Auxílio à imigração ilegal | Art 183º da Lei 23/2007 de 4 de julho – Lei de Estrangeiros

1 — Quem favorecer ou facilitar, por qualquer forma, a entrada ou o trânsito ilegais de cidadão estrangeiro em território nacional é punido com pena de prisão até três anos.
2 — Quem favorecer ou facilitar, por qualquer forma, a entrada, a permanência ou o trânsito ilegais de cidadão estrangeiro em território nacional, com intenção lucrativa, é punido com pena de prisão de um a cinco anos.
3 — Se os factos forem praticados mediante transporte ou manutenção do cidadão estrangeiro em condições desumanas ou degradantes ou pondo em perigo a sua vida ou causando-lhe ofensa grave à integridade física ou a morte, o agente é punido com pena de prisão de dois a oito anos.
4 — A tentativa é punível.
5 — As penas aplicáveis às entidades referidas no n.º 1 do artigo 182.º são as de multa, cujos limites mínimo e máximo são elevados ao dobro, ou de interdição do exercício da atividade de um a cinco anos.

(…)

Comentários

1 — Os n.ºs 1, 2 e 4 correspondem, no essencial, aos n.ºs 1, 2 e 3 do art. 134.º-A do DL n.º 244/98, de 8 de Agosto, introduzido pelo DL n.º 34/2003, de 25 de Fevereiro.

A verificação da prática do crime de auxílio à imigração ilegal carece da demonstração de requisitos subjectivos e objectivos.
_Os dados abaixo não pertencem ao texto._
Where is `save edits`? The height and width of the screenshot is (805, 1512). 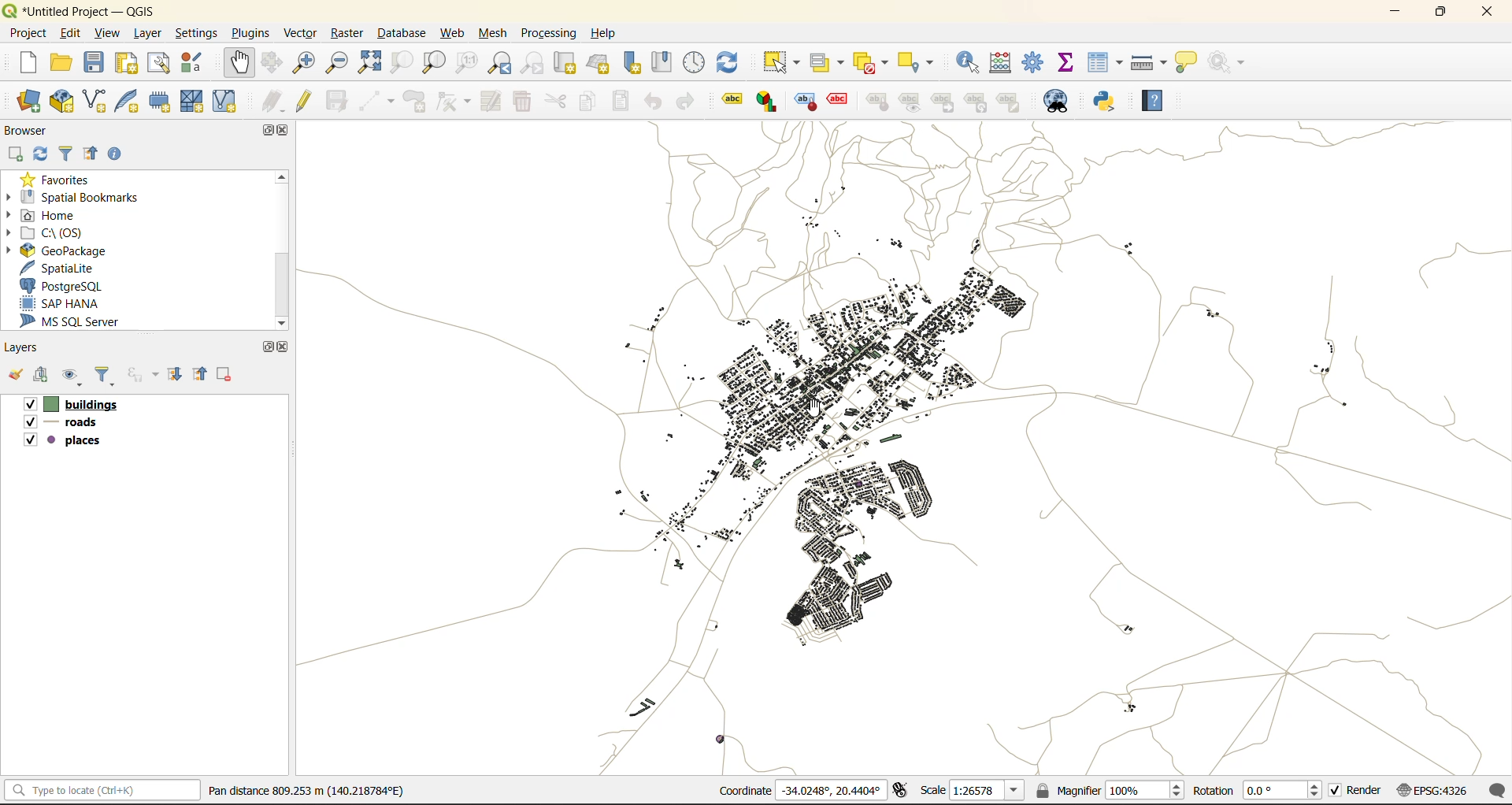 save edits is located at coordinates (337, 104).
A acção material criminosa reside no “favorecimento” e na “facilitação”. O modo da acção não é definido: qualquer um serve (“por qualquer forma”: n.ºs 1 e 2; podemos incluir aqui, por exemplo, obtenção de documento fraudulento; protecção ao esconderijo ou acolhimento em casa do agente, etc.). O objecto da acção é a “entrada”, o “trânsito” (n.º 1) e a “permanência” (n.º 2) ilegais, consoante os casos, noções cuja verificação casuística concreta há-de buscar-se no disposto no art. 181.º O sujeito activo é qualquer pessoa. O sujeito passivo é um cidadão estrangeiro. O elemento subjectivo consiste na consciência de prestar ilicitamente ajuda a cidadão estrangeiro entrar, permanecer e transitar ilegalmente no nosso país. Para a prática do crime não é essencial a obtenção de um ganho ou benefício económico, embora como resulta do n.º 2, também possa concorrer uma intenção lucrativa, que funcionará como elemento subjectivo que agrava a moldura penal abstracta. Para o ilícito contemplado no n.º 3, o modo da acção pode caracterizar-se por transporte e manutenção do cidadão em condições desumanas ou degradantes.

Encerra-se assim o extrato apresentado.